Government contracts can be terminated
The Doyle Report of July 15 published in The Chronicle dealt with “the ins and outs of contracting services.”
In the report Delegate Doyle describes an incident whereby rules were reinterpreted by a contractor under the auspices of the Department of Health and Human Resources (DHHR). He criticized the contractor for acting as if it were the government. The irony of this statement should not be lost on the taxpayer.
The conclusion that Delegate Doyle draws from this incident: Take the services “in house” and have the government provide them directly. He believes that the government can be as efficient as a private enterprise. If that were so, then the government employee(s) charged with managing this contractor would have done their job properly and would not have allowed this incident to get to this point and would have disciplined the contractor appropriately. It’s called taking responsibility.
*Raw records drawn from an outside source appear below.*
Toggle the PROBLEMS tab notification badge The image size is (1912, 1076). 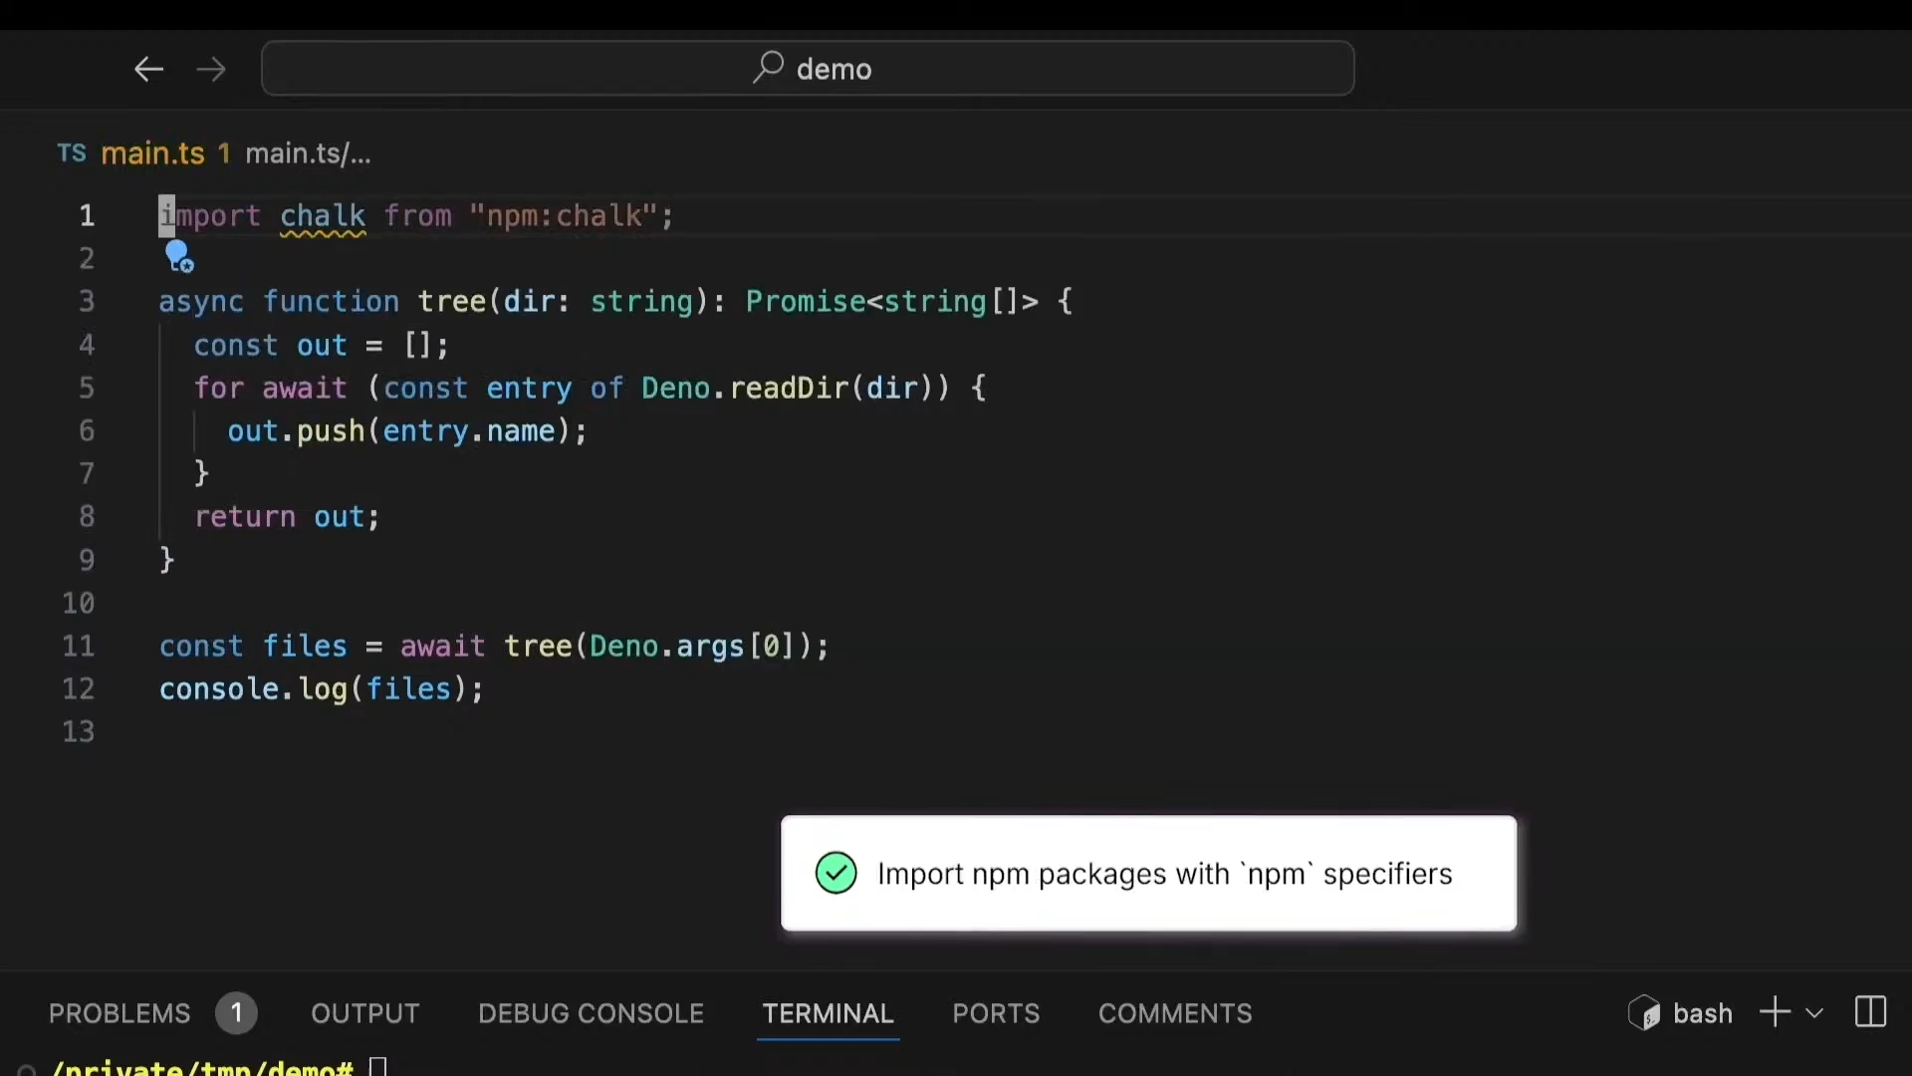pyautogui.click(x=236, y=1013)
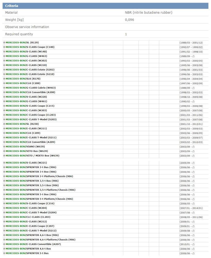The height and width of the screenshot is (258, 211).
Task: Expand E-CLASS Convertible (A207) row
Action: (x=4, y=244)
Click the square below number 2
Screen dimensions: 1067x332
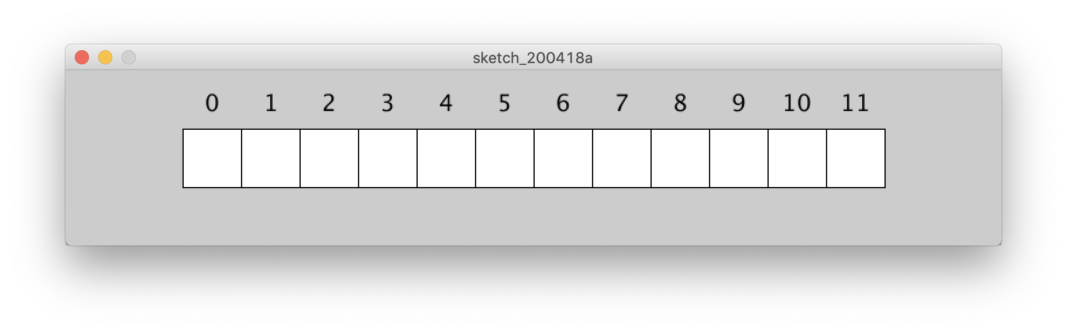coord(329,158)

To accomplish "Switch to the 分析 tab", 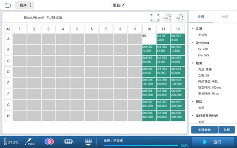I will pyautogui.click(x=225, y=17).
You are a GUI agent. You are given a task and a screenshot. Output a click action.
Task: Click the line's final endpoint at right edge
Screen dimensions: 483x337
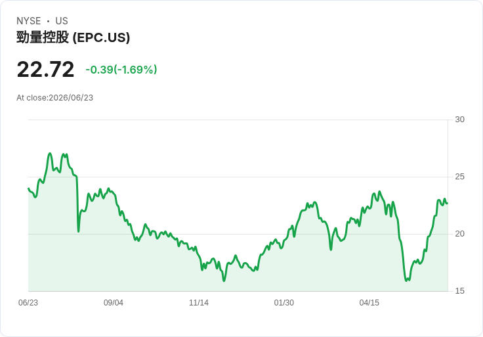pos(447,203)
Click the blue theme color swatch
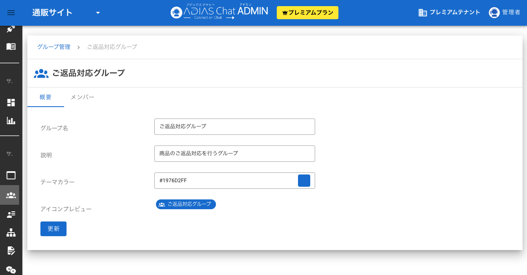The height and width of the screenshot is (275, 527). click(x=304, y=180)
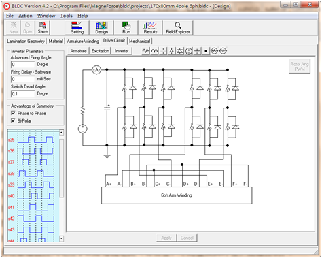
Task: Select the resistor component tool
Action: click(145, 51)
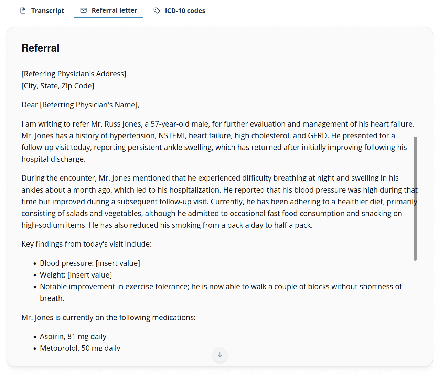Click the [Referring Physician's Name] placeholder
This screenshot has height=380, width=439.
[89, 104]
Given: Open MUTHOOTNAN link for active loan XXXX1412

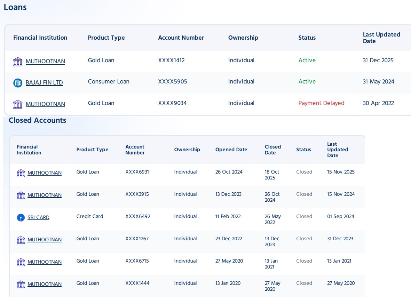Looking at the screenshot, I should tap(45, 62).
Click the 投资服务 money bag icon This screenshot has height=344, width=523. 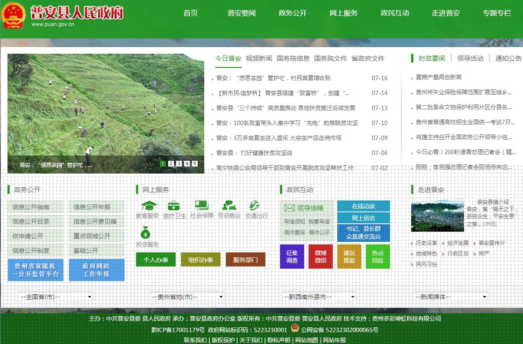[146, 232]
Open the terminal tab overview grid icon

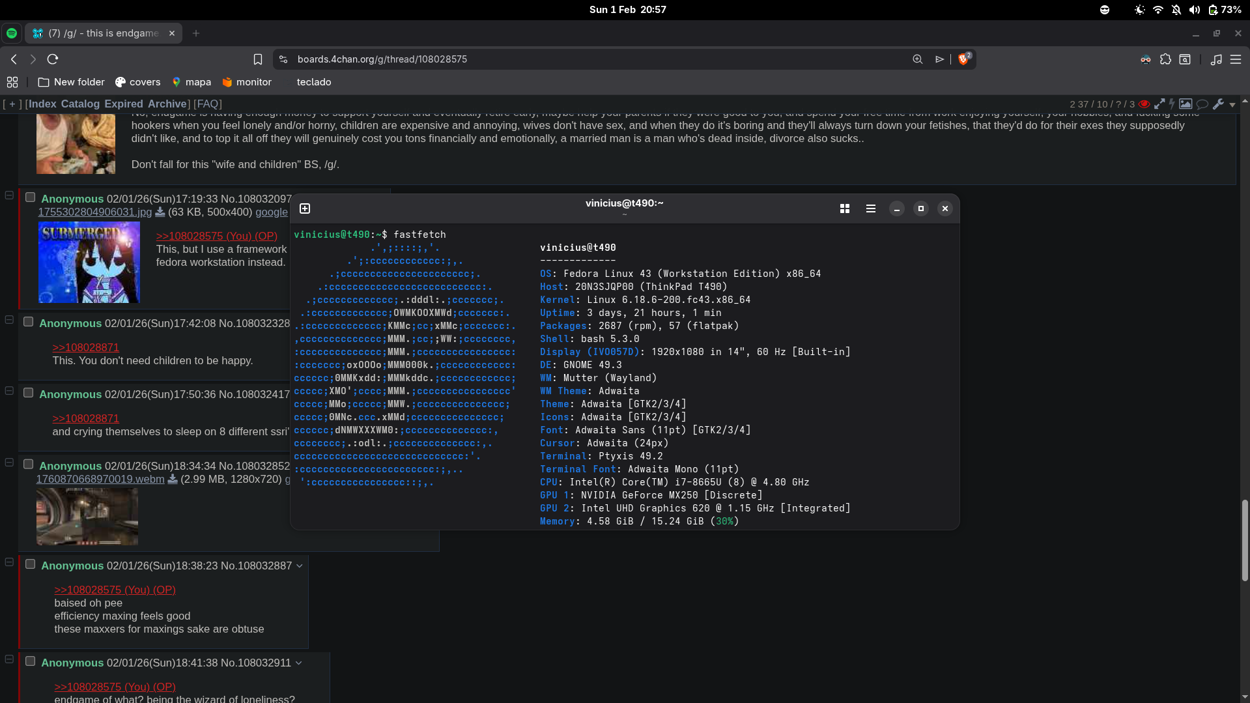click(x=845, y=208)
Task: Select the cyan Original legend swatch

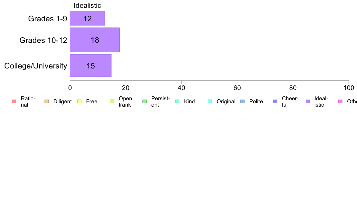Action: click(x=210, y=101)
One of the positives about using contractors to provide government services is that they can be fired or the contract can be terminated for cause. Further, if for some reason the service is no longer needed, the contract may not be renewed. If you bring the function or service in house, the odds are overwhelming that it becomes a permanent part of the government bureaucracy and you can almost never get rid of it – even if it is no longer needed. Repeat this process enough times and you wind up with out of control government spending. That is where we are today and that is how we got here.
My advice to Delegate Doyle would be to fire the state government employees that did not provide proper oversight of this contractor, terminate the contract, reevaluate the program and if needed, hire another contractor.